There are two reasons for this approach. The first (and least significant) is the limited implementation of the Harvard Architecture: The system uses only one ROM and one RAM chip and there are two data data paths, one for program and other for data. It makes most sense to put the program in the ROM, so this means a new machine code program can not be loaded without reprograming the ROM.

It is easy to add another RAM chip to the system and configure this as an additional bank of program memory. This solves the issue of not being able to load new machine code at run time, but there is a far more significant issue to consider: The main reason for not allowing a user to add their own machine code is to prevent a user's program from taking control of the CPU execution.

If the system yields to a user's program then that program needs to be aware and responsible for all the critical real-time activities required to make the hardware work. The hardware provides the bare minimum to support the electrical interfaces for things like audio, video, and serial communications. The software is responsible for all the timing and state for these interfaces. An interrupt mechanism could be employed, but this is impractical with horizontal video timings running as fast as 48kHz.

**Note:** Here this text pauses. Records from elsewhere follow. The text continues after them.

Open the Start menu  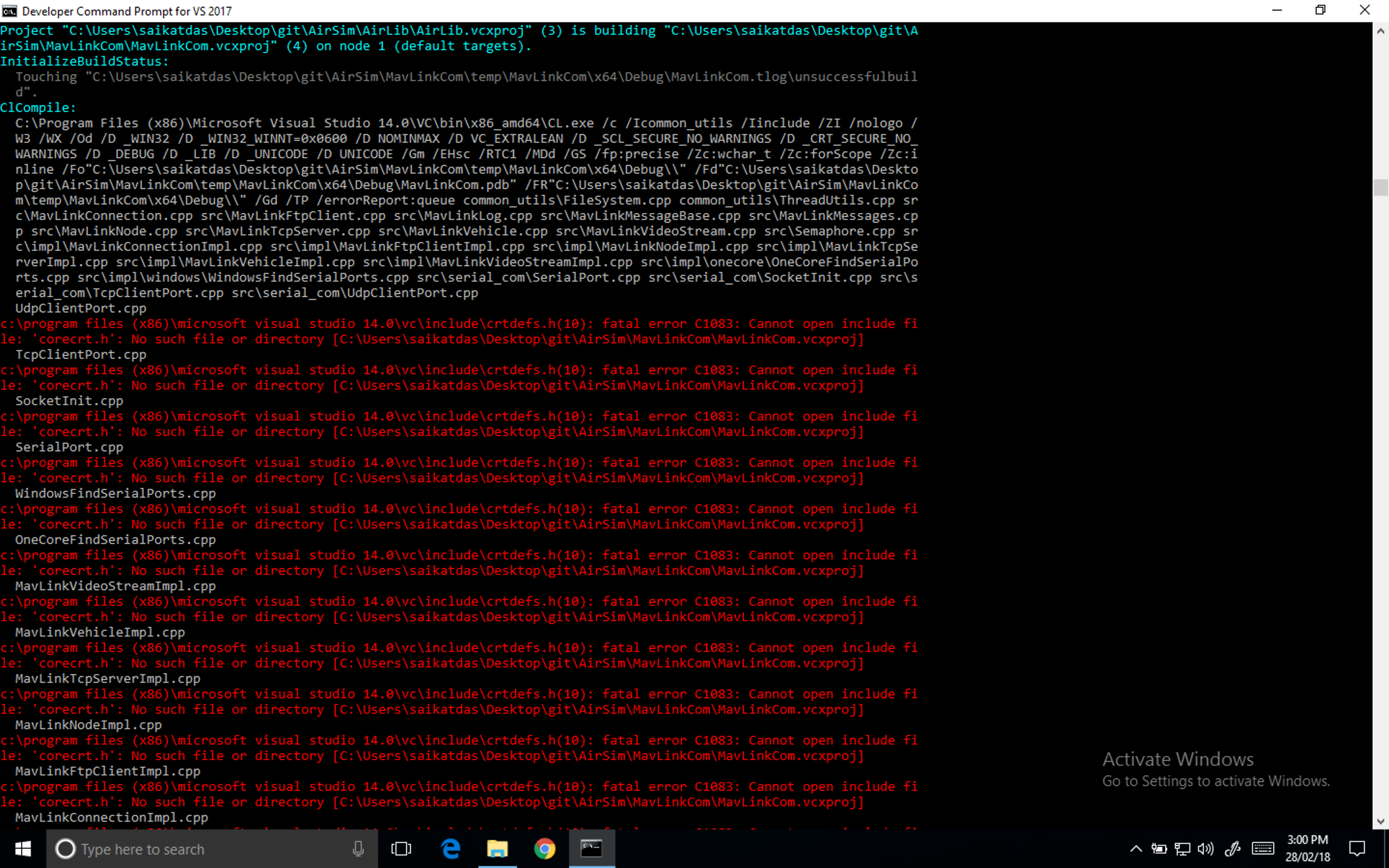[x=23, y=849]
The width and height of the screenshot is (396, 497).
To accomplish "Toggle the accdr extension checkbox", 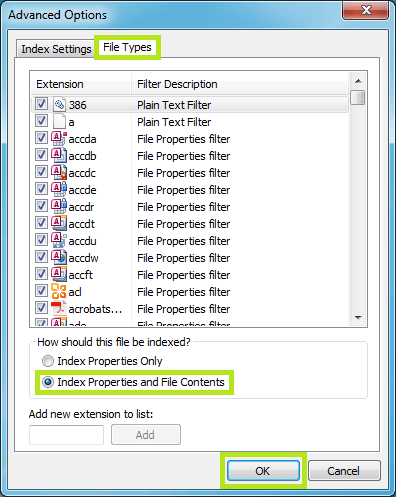I will click(41, 206).
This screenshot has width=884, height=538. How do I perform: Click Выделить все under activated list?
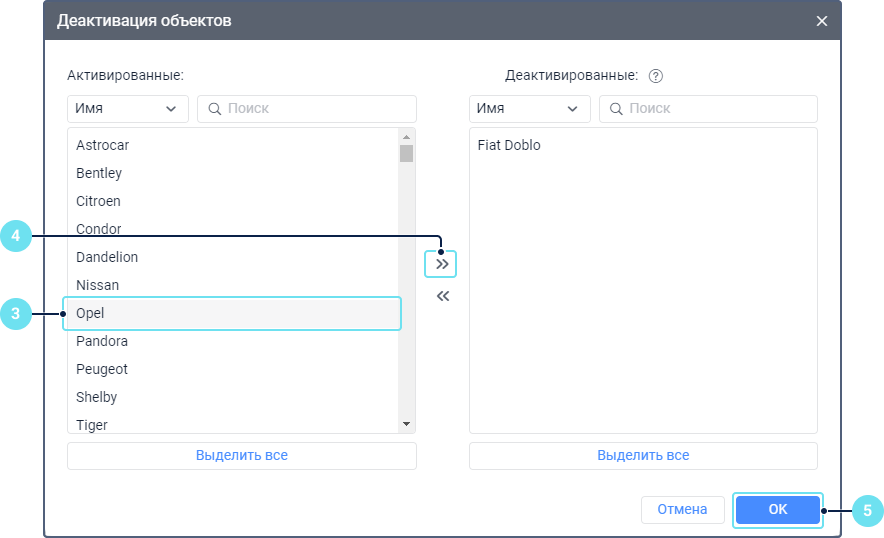click(242, 455)
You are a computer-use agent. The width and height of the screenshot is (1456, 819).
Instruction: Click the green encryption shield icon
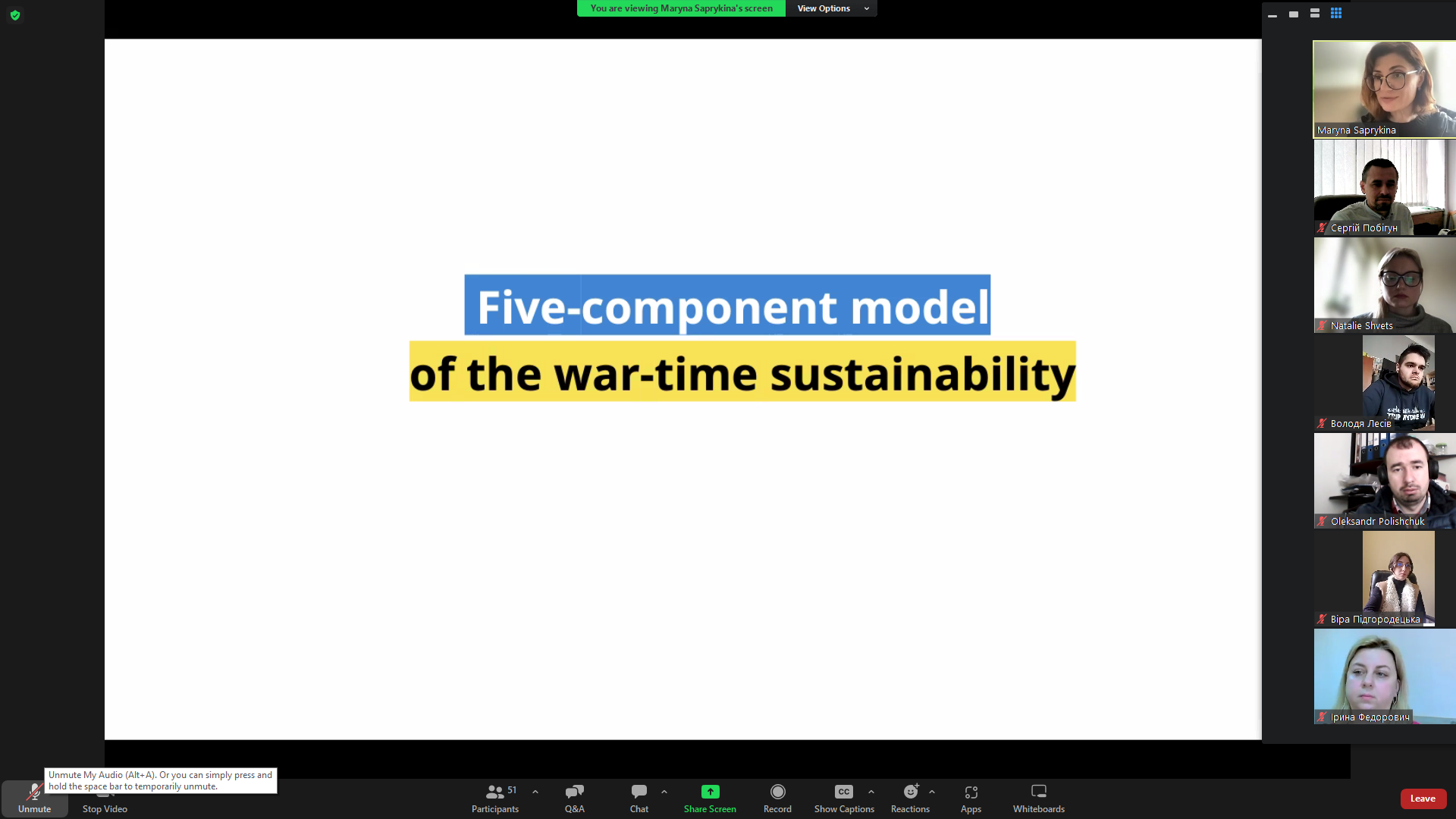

The way to keep the system simple is to use a byte code interpreter to execute the user's program. This does have a significant performance impact but there is plenty of room to extend the interpreter with fast native functions for common activities. A big advantage of the interpreter is the ability to provide binary compatibility with an existing processor like the 8080. This makes it easy to port things like CP/M to the platform.

A lot of the firmware features have been discussed in previous logs during their development. A few things have changed as the final pieces came together, so these will be expanded on in later logs. For now this is a quick summary of the final firmware: The base system consists of 120 pages containing over 5,000 assembly instructions (not including 900 NOP instructions to pad timing). This code operates 10 non-blocking threads to control: horizontal video timing, vertical video timing, PS/2 keyboard scan, realtime clock, serial I/O sampling, RS232 transmit, RS232 receive, wavetable synthesizer, maskable interrupts, and byte-code interpreter.